Synonyms of Congenital Pulmonary Lymphangiectasia

  • CPL
  • PPL
  • primary pulmonary lymphangiectasia
  • pulmonary cystic lymphangiectasis

Disorder Subdivisions

  • No subdivisions found.

General Discussion

Congenital pulmonary lymphangiectasia (CPL) is a rare developmental disorder that is present at birth (congenital). Affected infants have abnormally widened (dilated) lymphatic vessels within the lungs. The lymphatic system helps the immune system in protecting the body against infection and disease. It consists of a network of tubular channels (lymph vessels) that drain a thin watery fluid known as lymph from different areas of the body into the bloodstream. Lymph accumulates in the tiny spaces between tissue cells and contains proteins, fats, and certain white blood cells known as lymphocytes.
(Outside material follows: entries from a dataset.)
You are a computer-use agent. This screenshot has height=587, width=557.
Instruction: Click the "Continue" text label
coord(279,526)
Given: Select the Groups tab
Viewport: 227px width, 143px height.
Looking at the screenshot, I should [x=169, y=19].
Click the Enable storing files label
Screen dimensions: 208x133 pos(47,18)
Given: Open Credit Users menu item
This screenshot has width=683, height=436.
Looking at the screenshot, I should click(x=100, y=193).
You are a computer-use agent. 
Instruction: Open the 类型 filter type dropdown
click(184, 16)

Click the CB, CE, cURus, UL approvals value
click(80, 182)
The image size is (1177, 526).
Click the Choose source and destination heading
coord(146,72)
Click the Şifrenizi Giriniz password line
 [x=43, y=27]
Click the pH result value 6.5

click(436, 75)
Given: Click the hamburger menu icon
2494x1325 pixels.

Infants with CPL often develop severe, potentially life-threatening, respiratory distress shortly after birth. Affected infants may also develop cyanosis, a condition marked by abnormal bluish discoloration of the skin that occurs because of low levels of circulating oxygen in the blood. The exact cause of CPL is unknown.

CPL can occur as a primary or secondary disorder. Primary pulmonary lymphangiectasia can occur as isolated congenital defect within the lungs or as part of a generalized form of lymphatic vessel malformation (lymphangiectasia) that affects the entire body, usually associated with generalized lymphedema. Secondary CPL occurs secondary to a variety of heart (cardiac) abnormalities, and/or lymphatic obstructive forms.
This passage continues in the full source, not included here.